Defining The Difference Between Right And Wrong

My brain has been kind of buggy all week about the torture discussion running through the news media for most of this week. There are all kinds of secret memos and other paperwork being leaked that points the proverbial smoking gun at all of us over what it seems that our government has been up to with it's prisoners. After some thinking and a little soulsearching, I've come to the conclusion that I just can't trust a group of people that stop torturing by changing the title of the form of questioning to make it sound less painful. If you're doing this supposedly in my name, then you don't get to change the rules to spite the game.

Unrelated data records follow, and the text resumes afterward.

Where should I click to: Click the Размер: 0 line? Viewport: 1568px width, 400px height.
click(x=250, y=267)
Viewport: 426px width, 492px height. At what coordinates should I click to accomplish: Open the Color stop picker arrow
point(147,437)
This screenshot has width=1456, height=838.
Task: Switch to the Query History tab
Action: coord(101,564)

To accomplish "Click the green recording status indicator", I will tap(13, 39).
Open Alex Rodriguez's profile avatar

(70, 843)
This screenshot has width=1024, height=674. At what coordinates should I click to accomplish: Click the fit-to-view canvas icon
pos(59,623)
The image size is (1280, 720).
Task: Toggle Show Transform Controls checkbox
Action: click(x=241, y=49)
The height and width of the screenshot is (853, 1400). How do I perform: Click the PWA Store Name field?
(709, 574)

There are all kinds of new terms showing up these days. You've got "intense interrogation" and "aggressive questioning" for starters and I'd bet good money that there will be a new term by the time I finish writing this. The terms about have the benign feeling of government doublespeak that clouds the reality of what they are talking about. Acts like waterboarding do not have anything to do with intense or aggressive anything. These acts have everything to do with causing the person being acted upon to seriously think that they're going to die. That moves way past those terms into a place that makes a normal sane person question their actions or at least I hope that it does.

To add into this miasma of backtalk, you now have people being interviewed and answering questions in ways that make them sound either wickedly uninformed or just plain rock stupid. For example, there is the interview that Rudy Guliani gave to FOX News during the last week where he was asked about his views of waterboarding. His response, which included changing every reference to waterboarding into aggressive questioning, stated that there are a lot less members of the Mafia on the streets of New York thanks to his aggressive questioning. Given the fact that they really didn't need to be aggressive with their questions due to the fact that they had bugged one of the mafia member's homes and had extensive tape recordings or the fact that city DAs don't actually question suspects, the answer that Guliani gave made it sound like it was something that he had done himself. It would be seem like a long stretch to think that there is a secret waterboarding room somewhere in police headquarters but then again this is also the person that has a candidacy based around what was primarily a failure of his management of the city he was mayor of. It all just makes the man look like he doesn't have a clue what he's actually talking about.

I am not one of those people that thinks that the government of my country only does good and has never done anything that could be looked at in a questionable way to protect me. With threat levels the way they tend to be at that level or business, many people on all sides get chewed up by the machinery of war and politics. That being said, it disheartens me and leaves me with a worrisome feeling in my stomach when I think about how it feels like we're allowing members of the current administration to kill off some of the principles and ideals the country was founded on. By trying to manuever around the truth with distorting language, all it does is makes us sound like we're trying to excuse away the naughty things that we've done. Sending someone off to a foreign country to be aggressively questioned or strapping them down to a waterboarding table in Guantanamo is the same thing. It doesn't matter what you call it. It all comes out the same in the light of simple logical truth.